MIRANDA KENNEDY: When Sarah Takesh set up a high-end fashion house here, she was full of hope for the new Afghanistan.

Three years later, she’s become an institution among the wives of diplomats and other foreigners in Kabul, who make their way down a cratered road to a large mud brick house where she holds her sales.

Two armed men keep guard outside. Inside, women sift through the racks of expensive embroidered silks.

SARAH TAKESH: This is 65, we’ll just leave it at 65 and make one for you . . .

KENNEDY: Now can you shorten sleeves?

SARAH TAKESH: Yeah, yeah.

Sarah knew running a fashion boutique on streets plagued by suicide bombers would be tough. But it’s turned out to be harder than she figured, and she had to change her business plan.

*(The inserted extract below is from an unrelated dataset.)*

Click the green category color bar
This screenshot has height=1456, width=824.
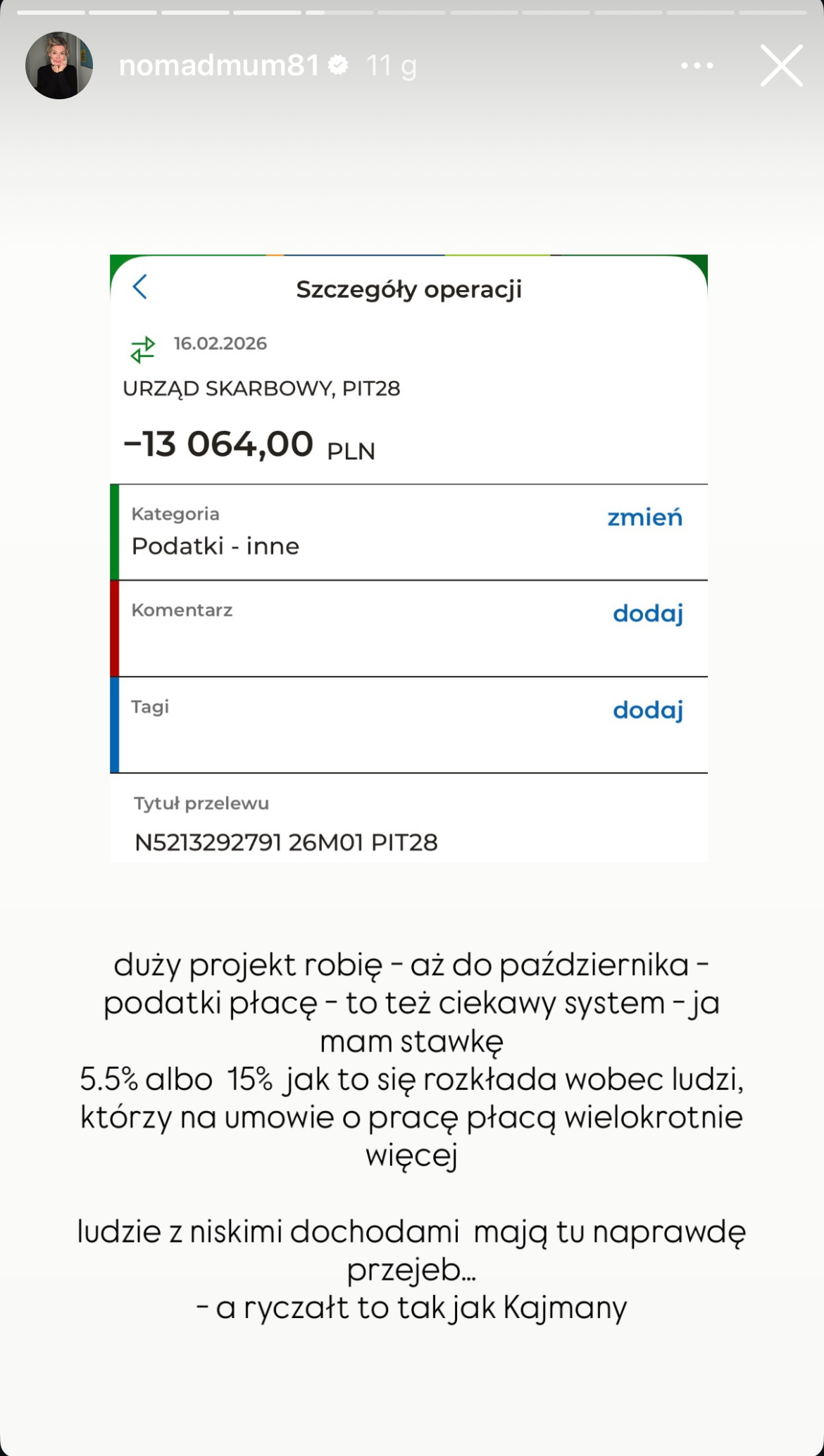click(115, 532)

Sarah says she earns better money making low-budget uniforms for Afghanistan’s new army than by selling hand-embroidered wool skirts to foreigners.

She expected to break even last year. But when her partner went to pick up a big payment from the U.S. military compound in Kabul, bandits were waiting.

TAKESH: They followed him in two unmarked vehicles, a bunch of men dressed up as police. So he turned down our street, broad daylight, and they pulled up in front of him, stuck a gun in the driver’s face and said give us the briefcase now.

They got away with $156,000 cash, and shot her partner’s brother in the leg. The police never found them, or the money.

No surprise to Sarah, who says Afghanistan is still like the Wild West, with warlords and drug lords running their empires effectively sanctioned by the government.

TAKESH: The people who are doing the robbing have deep roots on the inside of the government and they don’t get caught. They never, ever get caught.

Sarah says the level of crime and corruption make a mockery of claims by the U.S. and Afghan governments that the country’s ready for business investment. She says the changes are all cosmetic.

Sarah doesn’t know how she’ll pay her debts without the stolen money, and won’t stay if it happens again.

TAKESH: I’m not sure that’s not gonna happen again. And if it does happen again, I’m the fool for staying here.

For now, she’s toughing it out. She’s learned to bring armed guards along when she collects her payments.

In Kabul, I’m Miranda Kennedy for Marketplace.